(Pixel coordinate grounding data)
====

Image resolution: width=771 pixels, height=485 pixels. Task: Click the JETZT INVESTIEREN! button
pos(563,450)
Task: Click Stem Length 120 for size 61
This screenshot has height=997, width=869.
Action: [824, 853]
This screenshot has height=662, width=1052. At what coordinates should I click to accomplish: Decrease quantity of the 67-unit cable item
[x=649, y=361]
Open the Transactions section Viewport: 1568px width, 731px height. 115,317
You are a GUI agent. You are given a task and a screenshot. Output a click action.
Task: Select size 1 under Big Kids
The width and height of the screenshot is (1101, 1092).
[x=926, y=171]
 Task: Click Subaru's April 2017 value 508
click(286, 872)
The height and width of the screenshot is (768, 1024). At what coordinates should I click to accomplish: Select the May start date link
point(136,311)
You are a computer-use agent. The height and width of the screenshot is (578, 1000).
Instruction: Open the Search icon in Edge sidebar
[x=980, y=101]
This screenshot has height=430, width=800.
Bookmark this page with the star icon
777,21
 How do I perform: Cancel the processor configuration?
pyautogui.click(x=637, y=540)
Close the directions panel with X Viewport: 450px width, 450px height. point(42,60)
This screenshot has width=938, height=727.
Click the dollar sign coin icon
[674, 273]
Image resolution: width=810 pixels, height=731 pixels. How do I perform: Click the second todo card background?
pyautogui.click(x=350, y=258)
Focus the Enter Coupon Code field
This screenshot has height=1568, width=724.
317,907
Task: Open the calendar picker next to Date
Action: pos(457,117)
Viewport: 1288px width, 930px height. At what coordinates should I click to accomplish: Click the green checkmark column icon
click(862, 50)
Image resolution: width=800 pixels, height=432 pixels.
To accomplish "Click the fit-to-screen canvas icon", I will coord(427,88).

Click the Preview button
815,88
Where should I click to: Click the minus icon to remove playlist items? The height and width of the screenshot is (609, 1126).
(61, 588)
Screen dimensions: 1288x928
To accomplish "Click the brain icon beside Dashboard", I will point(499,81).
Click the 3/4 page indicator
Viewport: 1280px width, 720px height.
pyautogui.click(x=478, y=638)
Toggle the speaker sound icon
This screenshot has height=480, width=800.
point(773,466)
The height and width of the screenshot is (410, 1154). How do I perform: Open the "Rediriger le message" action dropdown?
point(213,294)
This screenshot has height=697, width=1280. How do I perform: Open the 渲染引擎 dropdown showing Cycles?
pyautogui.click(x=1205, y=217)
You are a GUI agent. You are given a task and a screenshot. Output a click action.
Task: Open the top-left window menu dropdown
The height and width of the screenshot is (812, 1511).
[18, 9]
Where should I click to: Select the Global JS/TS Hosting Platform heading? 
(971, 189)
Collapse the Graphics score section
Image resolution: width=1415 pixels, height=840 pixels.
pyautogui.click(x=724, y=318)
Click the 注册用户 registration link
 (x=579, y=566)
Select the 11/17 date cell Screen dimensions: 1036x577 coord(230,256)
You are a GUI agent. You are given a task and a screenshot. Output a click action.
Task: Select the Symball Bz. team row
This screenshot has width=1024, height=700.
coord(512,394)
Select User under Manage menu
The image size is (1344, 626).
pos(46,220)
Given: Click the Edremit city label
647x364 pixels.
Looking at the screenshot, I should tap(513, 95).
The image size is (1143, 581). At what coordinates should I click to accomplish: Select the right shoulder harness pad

====

ABOUT THIS EXERCISE
Each entry above should be retyped exactly, with nothing missed.

COMPLETED TASK
Image resolution: width=771 pixels, height=485 pixels. Task: Click the JETZT INVESTIEREN! button
pos(563,450)
Task: Click Stem Length 120 for size 61
This screenshot has height=997, width=869.
Action: [824, 853]
This screenshot has height=662, width=1052. At what coordinates should I click to accomplish: Decrease quantity of the 67-unit cable item
[x=649, y=361]
Open the Transactions section Viewport: 1568px width, 731px height. 115,317
You are a GUI agent. You are given a task and a screenshot. Output a click action.
Task: Select size 1 under Big Kids
The width and height of the screenshot is (1101, 1092).
[x=926, y=171]
 Task: Click Subaru's April 2017 value 508
click(286, 872)
The height and width of the screenshot is (768, 1024). At what coordinates should I click to accomplish: Select the May start date link
point(136,311)
You are a computer-use agent. The height and width of the screenshot is (578, 1000).
Instruction: Open the Search icon in Edge sidebar
[x=980, y=101]
This screenshot has height=430, width=800.
Bookmark this page with the star icon
777,21
 How do I perform: Cancel the processor configuration?
pyautogui.click(x=637, y=540)
Close the directions panel with X Viewport: 450px width, 450px height. point(42,60)
This screenshot has width=938, height=727.
Click the dollar sign coin icon
[674, 273]
Image resolution: width=810 pixels, height=731 pixels. How do I perform: Click the second todo card background?
pyautogui.click(x=350, y=258)
Focus the Enter Coupon Code field
This screenshot has height=1568, width=724.
317,907
Task: Open the calendar picker next to Date
Action: pos(457,117)
Viewport: 1288px width, 930px height. At what coordinates should I click to accomplish: Click the green checkmark column icon
click(862, 50)
Image resolution: width=800 pixels, height=432 pixels.
To accomplish "Click the fit-to-screen canvas icon", I will coord(427,88).

Click the Preview button
815,88
Where should I click to: Click the minus icon to remove playlist items? The height and width of the screenshot is (609, 1126).
(61, 588)
Screen dimensions: 1288x928
To accomplish "Click the brain icon beside Dashboard", I will point(499,81).
Click the 3/4 page indicator
Viewport: 1280px width, 720px height.
pyautogui.click(x=478, y=638)
Toggle the speaker sound icon
This screenshot has height=480, width=800.
point(773,466)
The height and width of the screenshot is (410, 1154). How do I perform: Open the "Rediriger le message" action dropdown?
point(213,294)
This screenshot has height=697, width=1280. How do I perform: Open the 渲染引擎 dropdown showing Cycles?
pyautogui.click(x=1205, y=217)
You are a GUI agent. You are given a task and a screenshot. Output a click action.
Task: Open the top-left window menu dropdown
The height and width of the screenshot is (812, 1511).
[18, 9]
Where should I click to: Select the Global JS/TS Hosting Platform heading? 
(971, 189)
Collapse the Graphics score section
Image resolution: width=1415 pixels, height=840 pixels.
pyautogui.click(x=724, y=318)
Click the 注册用户 registration link
 (x=579, y=566)
Select the 11/17 date cell Screen dimensions: 1036x577 coord(230,256)
You are a GUI agent. You are given a task and a screenshot. Output a click action.
Task: Select the Symball Bz. team row
This screenshot has width=1024, height=700.
coord(512,394)
Select User under Manage menu
The image size is (1344, 626).
pos(46,220)
Given: Click the Edremit city label
647x364 pixels.
Looking at the screenshot, I should tap(513, 95).
The image size is (1143, 581). At what coordinates should I click to accomplish: Select the right shoulder harness pad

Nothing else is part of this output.